Very cool. Enjoy all that meat.


----------



## LJH (Aug 27, 2012)

Another "raised on venison" here. :wave:

Congratulations on a good shot, clean kill and all that good eatin' in your future.


----------



## Trickyroo (Sep 26, 2012)

Awesome shot there missy !! WOW 

My Dad loved to hunt and he made sure every part of that deer was used. If he didnt plan on eating it ,he didnt shoot it.
Or , if a friend wanted the meat but couldnt go hunting during the season , he would gladly go and bring home the meat .

I like it , even though it was gamey , not my favorite though...from what i have read , there is a proper time to do the carving up or whatever and that makes the meat better in some way , I guess :shrug:

You look so freakin happy with yourself honey , lolol.
And so you should be , that is some shot and some animal , congrats :thumb:

I laughed and smiled when I saw that HUGE smile on your face , lolol.

Second note to self, Do not pee-0ff JaLyn , she is one heck ova shot


----------



## JaLyn (Oct 10, 2012)

Thank you everyone. Arkie do you both still hunt?


----------



## JaLyn (Oct 10, 2012)

Trick..ur so funny..oh my gosh girl..i felt like i'd won the lottery..i was wayyyy happy and excited..when i was getting out of my treestand i was shaking so hard i bout shook the tree stand off the tree lol. I love hunting, it's such a rush. But i'm a softy too and I have been known to cry after a kill lol.. We hunt for our family and for my dad and aunt. So hopefully I can get a couple doe tags and jay gets a couple and my son already got a 7 pt buck so hopefully he can get a doe so we have plenty to donate to them as well.WE always share our deer meat lol...


----------



## Trickyroo (Sep 26, 2012)

Aww , thats awesome  I probably would have shook myself right out of the tree stand and more then likely landed on the deers horns and killed myself , now that would be ironic  wouldnt it , 

No , seriously , that is quite a shot and you should be really proud of yourself  
How awesome your son got a seven pointer !! 
Good eating this winter 
Enjoy your moment , BTW , you might as well had yourself wrapped in Xmas lights because thats how much you are glowing in that picture , lol


----------



## Arkie (Sep 25, 2012)

JaLyn said:


> Thank you everyone. Arkie do you both still hunt?


Not much.

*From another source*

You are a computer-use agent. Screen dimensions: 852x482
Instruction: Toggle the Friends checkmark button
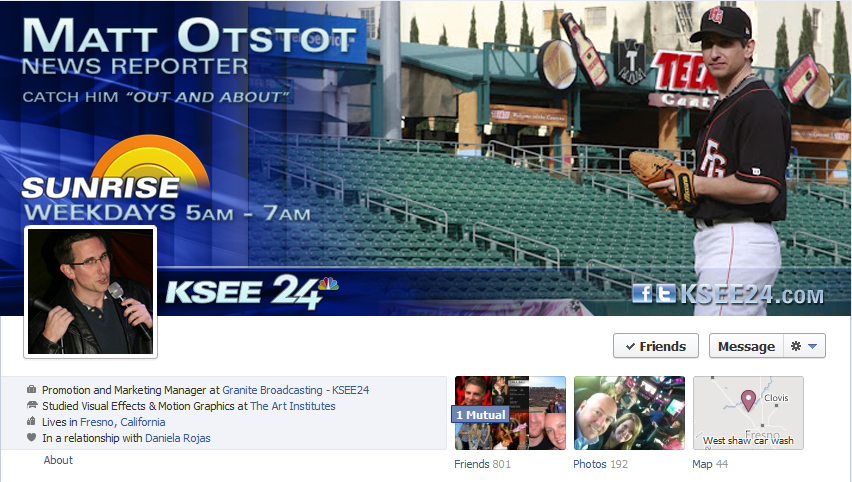656,346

Will probably kill a couple-three doe out of the back yard after season closes (yes, illegal, but they taste just the same) for the deep freeze.

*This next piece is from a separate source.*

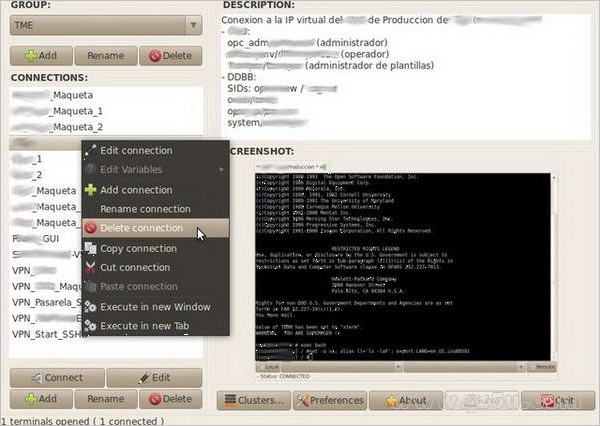Click the Delete button under the GROUP dropdown

pyautogui.click(x=168, y=56)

Afraid I don't get the shakes/elation of the kill much anymore, so it's just for provisions.

Bob


----------



## milk and honey (Oct 31, 2010)

Congratulations! Nice job!


----------



## RMADairyGoats (Jun 20, 2011)

Congratulations Christy! How exciting!!


----------



## JaLyn (Oct 10, 2012)

Trick..it's the adrenaline rush that makes you shake lol and after that then u freeze your arse off lol..It's that feeling that keeps you hunting year after year. Nothing is more exciting then sitting in a tree stand looking and looking and looking and then you spot that deer..it's amazing. I was so excited lol..i don't even care that i have no make-up on and my hair is a mess in those pics lol course i probably wouldn't care anyway hehe..
thank you everyone soooo much. This was such an awesome day for me and i just had to come share it with ya'all..


----------



## Trickyroo (Sep 26, 2012)

Make-up ? My hair is usually in a scrungie , lolol
If the goats don't pull it out that is 

It's called the natural look sweetie


----------



## JaLyn (Oct 10, 2012)

Oh i must love that natural look cause i sure sport it most of the time lol..I've had hair down to my tush for probably 20 years til just a couple months ago and i cut it all off, so i always kept my hair up in a scrunchie too lol..


----------



## clearwtrbeach (May 10, 2012)

Wow great job!! We don't seem to have as many bigger bucks around here that aren't on private land anymore.


----------



## ksalvagno (Oct 6, 2009)

Great job! Congratulations!


----------



## Trickyroo (Sep 26, 2012)

Yeah , I had longer hair until last year when the hot flashes made me take a scissor to it , then the goats did a makeover of their own on 
it , so now it grew back enough to put up in a scrungie again , lolol
My favorite accessory


----------



## fezz09 (Oct 30, 2012)

Wow! NICE RACK!!!  Lmao just kidding!! Great deer! Congrats


----------



## HoosierShadow (Apr 20, 2010)

Oh wow he's beautiful! Congrats! Nice to see a woman get a 7 pointer! haha! I don't know any women in my family that hunt <my mom did when I was a kid>.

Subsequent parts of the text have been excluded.